*Text for analysis:*
━━━━━━

Researchers from the National University of Ireland Galway (NUI Galway ) have today (Thursday ) revealed a significant breakthrough in soft robotics which could help patients requiring implanted medical devices such as breast implants, pacemakers, neural probes, glucose biosensors and drug and cell delivery devices.
The research, details of which are being revealed for the first time this morning, represents a considerable advance in combatting problems which can lead to the rejection of implanted devices by the human body.
These devices are not without problems, caused in part by the body’s own protection responses. These complex and unpredictable foreign body responses impair device function and drastically limit the long-term performance and therapeutic efficacy of these devices.
One such foreign body response is fibrosis, a process whereby a dense fibrous capsule surrounds the implanted device which can cause device failure or impede its function. Implantable medical devices have various failure rates that can be attributed to fibrosis ranging from 30% to 50% for implantable pacemakers or 30% for mammoplasty prosthetics.
A radical new vision for medical devices to address this problem was published today in the internationally respected journal, Science Robotics. The study was led by researchers from NUI Galway, MIT and the SFI research centre AMBER, among others. The research describes the use of soft robotics to modify the body’s response to implanted devices. Soft robots are flexible devices that can be implanted into the body.
The transatlantic partnership of scientists have created a tiny mechanically actuated soft robotic device known as a dynamic soft reservoir (DSR ) that has been shown to significantly reduce the build-up of the fibrous capsule by manipulating the environment at the interface between the device and the body.

━━━━━━

*Task to complete:*
In the article on soft robotics for implants, what is the tiny mechanically actuated device the scientists created called?

*Information provided:*

━━━━━━

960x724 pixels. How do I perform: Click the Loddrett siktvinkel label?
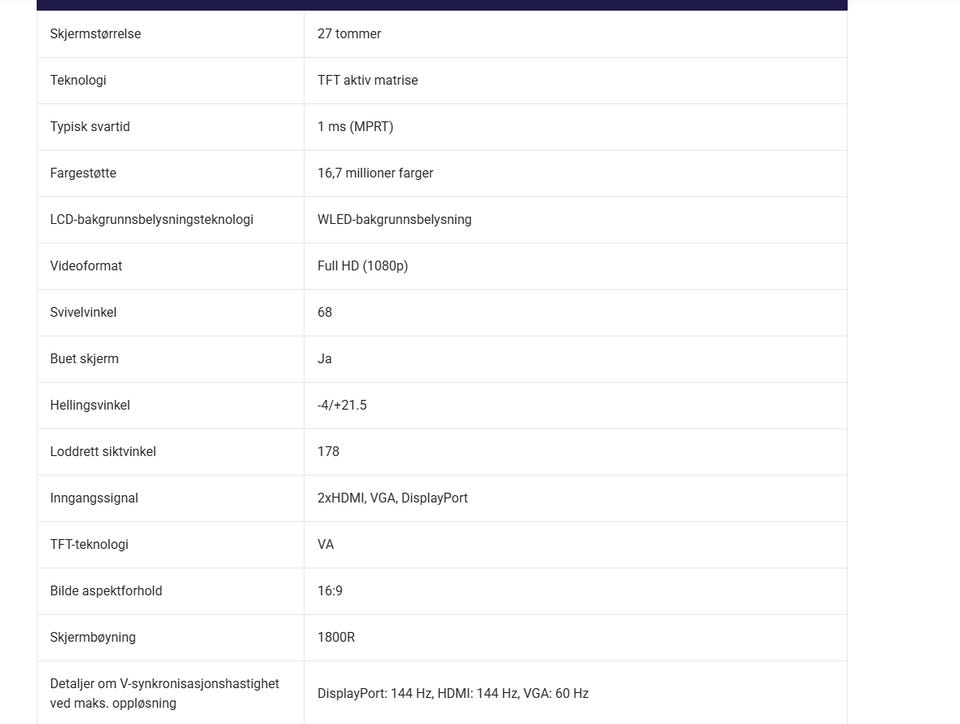tap(103, 452)
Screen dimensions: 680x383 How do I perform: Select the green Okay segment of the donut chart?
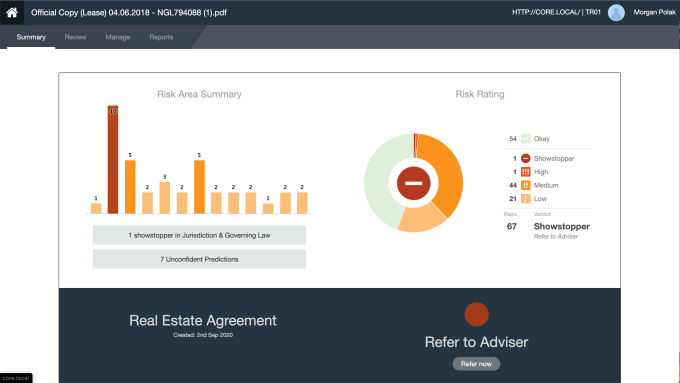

━━━━━━

*Solution:*
A dynamic soft reservoir (DSR)